I have been working on a mapping project in witch it would be useful to train an image classifier on imagery with more than 3 bands/channels. I’m currently working with imagery with 2 classes and 6 bands. I think I mostly have it sorted, however I can’t work out how to tell the model to output a prediction for each class (2 predictions) instead of outputting one prediction for each image
This is how I’m loading in the data.
# open a image and convert it to a tensor def open_img(path): ms_img = rasterio.open(path).read().astype('float32')/255.0 im = torch.from_numpy(ms_img) return im # get the image label from the folder name def get_label(path): label = os.path.basename(os.path.dirname(path)) return label db = DataBlock(blocks=(TransformBlock(open_img), CategoryBlock), get_items = get_image_files, get_y= get_label, splitter=RandomSplitter(valid_pct=0.2, seed=42), ) ds = db.datasets(source=path) dl = db.dataloaders(source=path, bs=4) batch = dl.one_batch() print(batch.shape, batch) #torch.Size([4, 6, 1000, 1000]) TensorCategory([0, 0, 1, 0], device='cuda:0')
Then I’m setting up the learner like this
def print_input(predictions, targets): print(predictions) print(targets) learn = cnn_learner(dl, resnet18,n_in=6, n_out=1, metrics=error_rate, loss_func = print_input).to_fp16() #tensor([[-1.1084], # [-2.2383], # [ 1.8320], # [ 2.2969]], device='cuda:0', grad_fn=<CopyBackwards>) #TensorCategory([1, 0, 0, 0], device='cuda:0')
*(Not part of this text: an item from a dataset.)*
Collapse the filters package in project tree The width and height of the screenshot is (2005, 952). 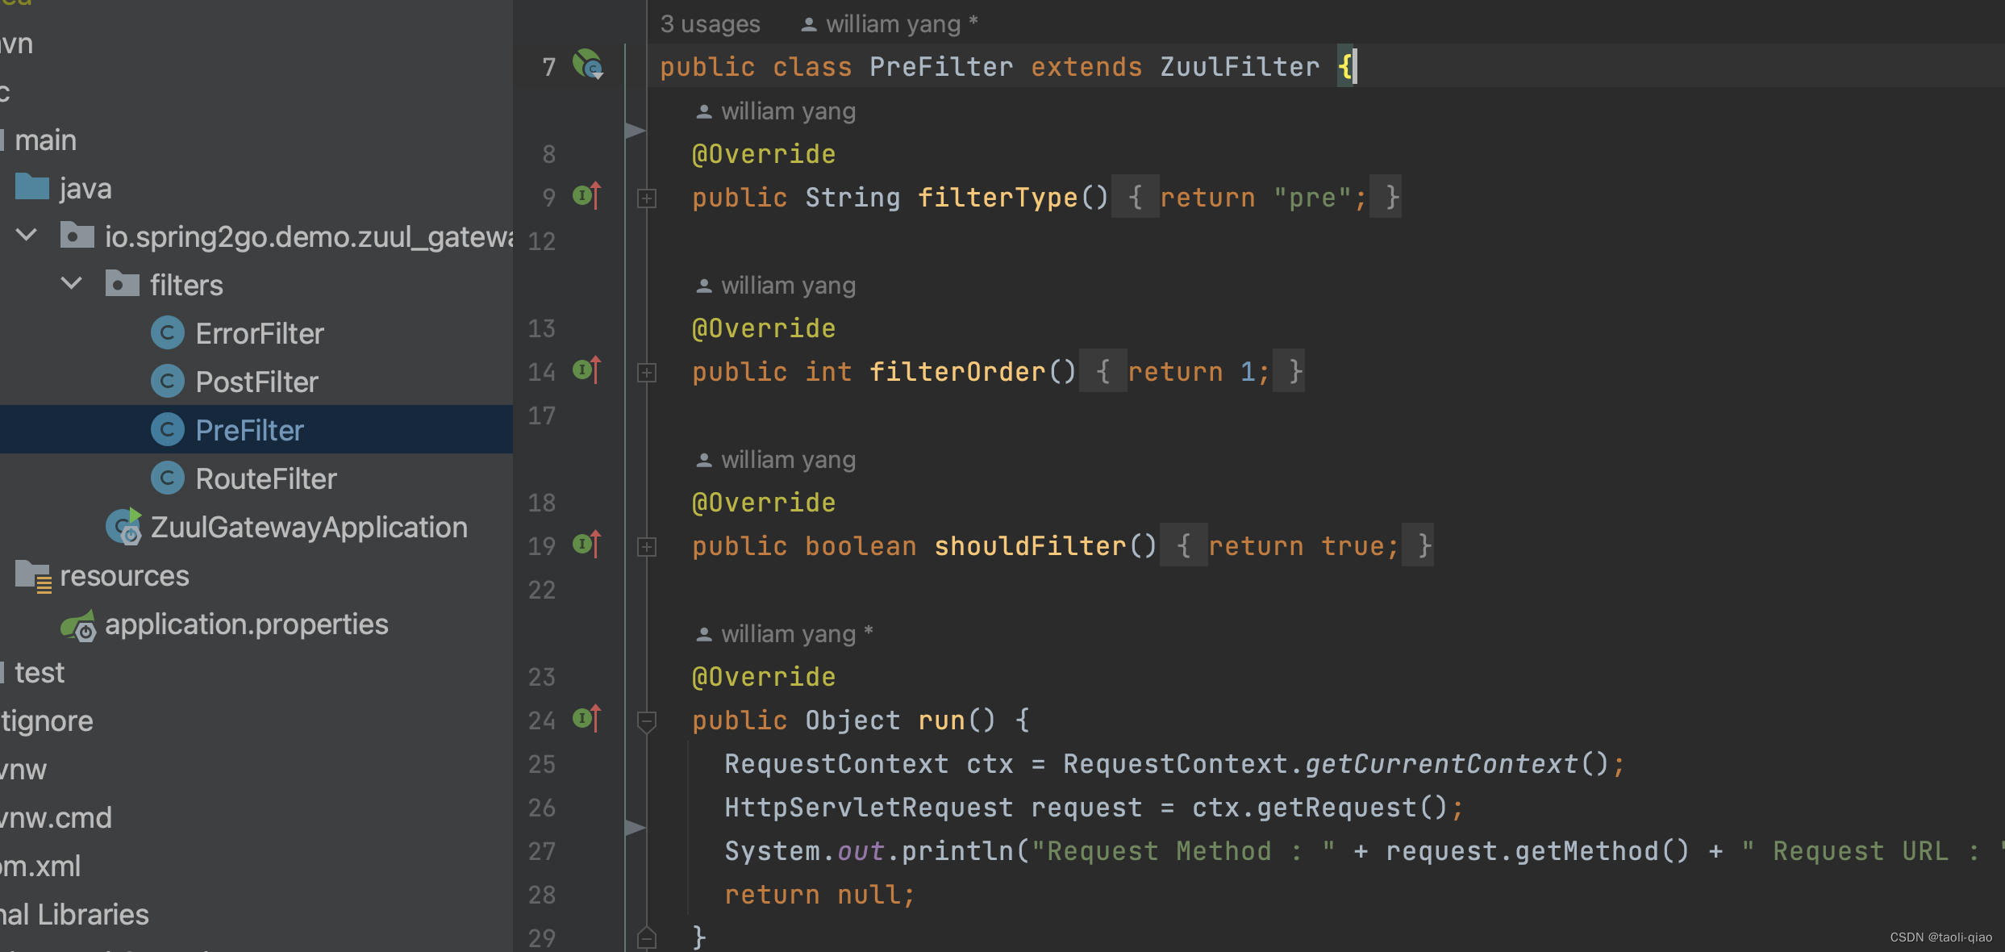pyautogui.click(x=72, y=284)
So I think my problem is that the output above is only giving me one prediction for each input image, and what I want is two predictions for each image, one for each class.
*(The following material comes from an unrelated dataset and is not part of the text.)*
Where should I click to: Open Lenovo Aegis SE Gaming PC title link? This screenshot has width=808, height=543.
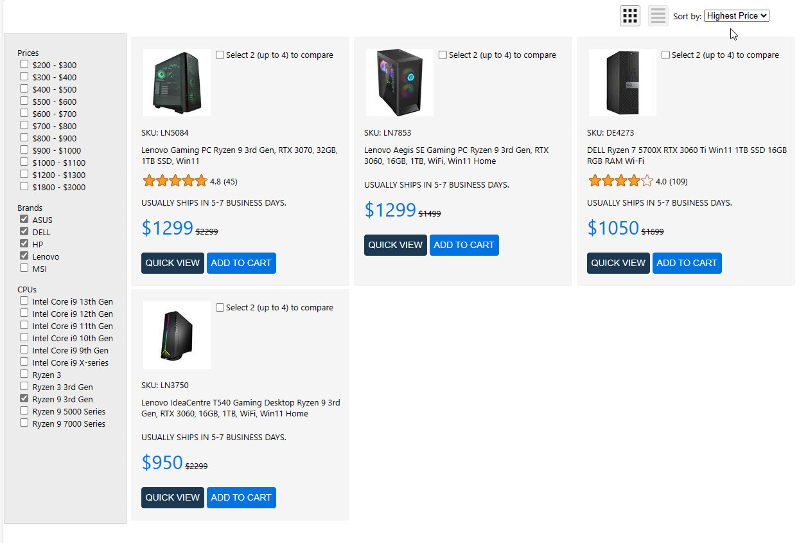[x=456, y=156]
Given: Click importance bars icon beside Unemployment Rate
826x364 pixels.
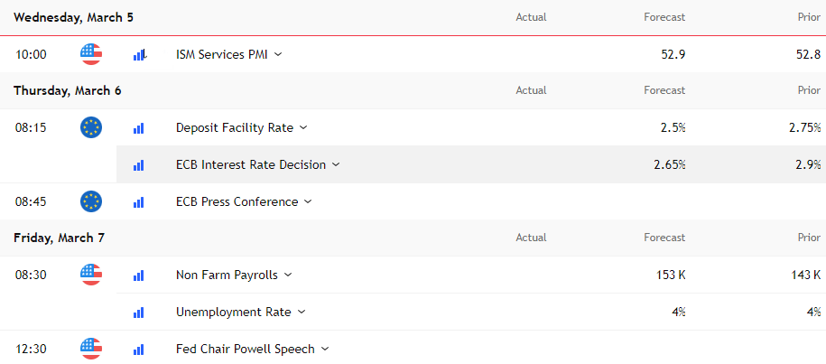Looking at the screenshot, I should pyautogui.click(x=138, y=313).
Also I believe I should be using ‘CrossEntropyLossFlat’ as the loss function, however I needed a way to see what the model was outputting which is why a added ‘print_input’ as the loss function (I get that this is a bit odd but I’m getting desperate ).
I believe what I’m after is the model to output a prediction for each class, like this.
tensor([[-1.1084, -1.1084], [-2.2383, -2.2383], [ 1.8320, 1.8320], [ 2.2969, 2.2969]], device='cuda:0', grad_fn=<CopyBackwards>) TensorCategory([1, 0, 0, 0], device='cuda:0')
If anyone could let me know what I’m doing wrong here it would be greatly appreciated.